**** DATASET
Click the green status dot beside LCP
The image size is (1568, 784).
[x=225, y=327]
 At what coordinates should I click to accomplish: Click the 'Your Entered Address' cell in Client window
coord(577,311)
********
ABOUT THIS TASK
Copy the entries word for word. Leave nothing out.

ANSWER TO THE EXERCISE
Click the green status dot beside LCP
The image size is (1568, 784).
[x=225, y=327]
 At what coordinates should I click to accomplish: Click the 'Your Entered Address' cell in Client window
coord(577,311)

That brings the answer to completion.